The first substantive question seeks to know, “How much have you achieved of your own targets?” Modi goes on at great, uninterrupted length about his having pledged that his government “would be committed to the poor”, but totally avoids answering how much he has achieved of his own targets. Instead of saying anything at all about the gap between his electoral promises and his actual achievements, Modi shifts the ground to seeking a “comparison with the immediate past” in order to discover “a bright future”. Back to his old game of flaying the UPA (without adducing any reasons for his assertion) he completely evades the question that sought his assessment of his own performance vis-à-vis his own pledges. Extraordinarily, the interviewer, who rarely lets anyone he disagrees with complete a minute of his argument, lets the prime minister go.

He then turns to foreign policy. Again, he introduces his question with an abject   compliment that tips off the interviewee on how he should answer: “You have balanced different powers and different interests”. Why not, “Have you balanced different powers and different interests?” Modi resorts to his old game with a manifest untruth: “For 30 years, in our country, the government was unstable.” He is not immediately asked to substantiate this claim. Incidentally, his “30 years” include the Rajiv government that ruled with the largest majority ever, much larger than the BJP’s wafer-thin majority; the Rao government that completed its term; the Vajpayee government that also completed its term; and the UPA governments that completed not one full term but all of two.

NSG flubbed

To the specific question, “How close are we to getting the NSG seat?” Modi simply does not answer. He flies off in the direction of saying that the world needs to know him – as if anyone asked – and takes at a swipe at the Gandhis (his favourite obsession) by claiming that “as I am not from a political family” he had “never had the opportunity to meet world leaders earlier”. But did anyone ask him that? The question was about how close we were to getting NSG membership and Modi answers by not mentioning NSG at all despite being told: “on the NSG you staked a lot of personal interest, personal push, you lobbied actively” – why then was the Seoul meeting of just a day earlier such a spectacular flop?
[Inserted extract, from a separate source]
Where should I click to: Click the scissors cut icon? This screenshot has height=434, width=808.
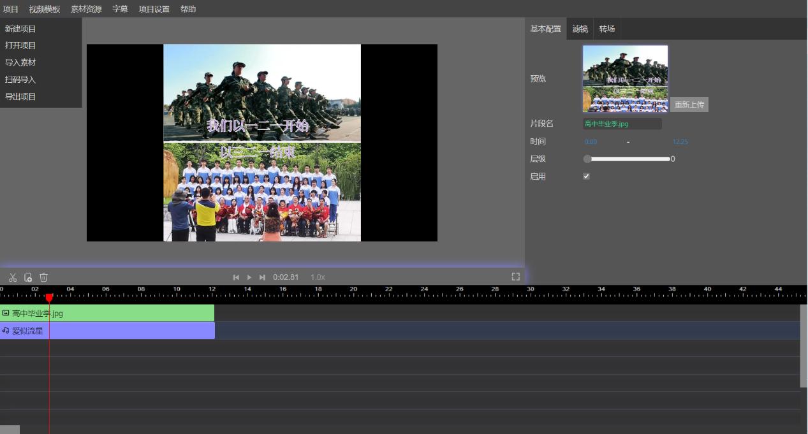13,277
Intriguingly, the interviewer just lets him off the hook.

Instead, the interviewer helpfully adds, “You were an unknown entity in foreign policy.”  This is not even a question but Modi takes off about how his government “works as a team”. The obvious interjection should have been, “Oh, yeah, ask Sushma Swaraj”, who, despite her obvious ability, is clearly the most neglected foreign minister in the history of independent India. He goes on to blow his own trumpet and a meek Goswami just lets him get on with it. No repeating the unanswered question about the failed NSG bid, or why his “personality” left the leaders of Switzerland and Ireland so unmoved that despite the Modi team having claimed both countries had switched sides to us, at Seoul they helped blunt the Indian request for NSG membership.

True, the interviewer gently asks much later whether Modi is “disappointed that we did not make it to the end because of Chinese opposition”. Modi gives the answer that should have come before he went to Tashkent only to be brushed off by President Xi. Explains Modi, “Everything has rules” – which is exactly what the Chinese and a dozen others have been consistently telling us for years. Instead of such belated wisdom, the Modi team spread the hype that the courteous hearing the Chinese foreign office had earlier given our foreign secretary was about to be transformed by Modi’s persuasive powers into a firm Chinese vote in our favour. The Chinese were not taken in. Instead of gracefully accepting this, Modi typically attributed his failure in Tashkent to his Washington speech (Goswami, at his courtierly best, exclaiming, “By the way, Prime Minister, it was a fantastic speech”) claiming that his “Government is being criticized not for any mishandling of the NSG issue but because we were so successful over there (in the USA).” Haha, as they say on WhatsApp these days!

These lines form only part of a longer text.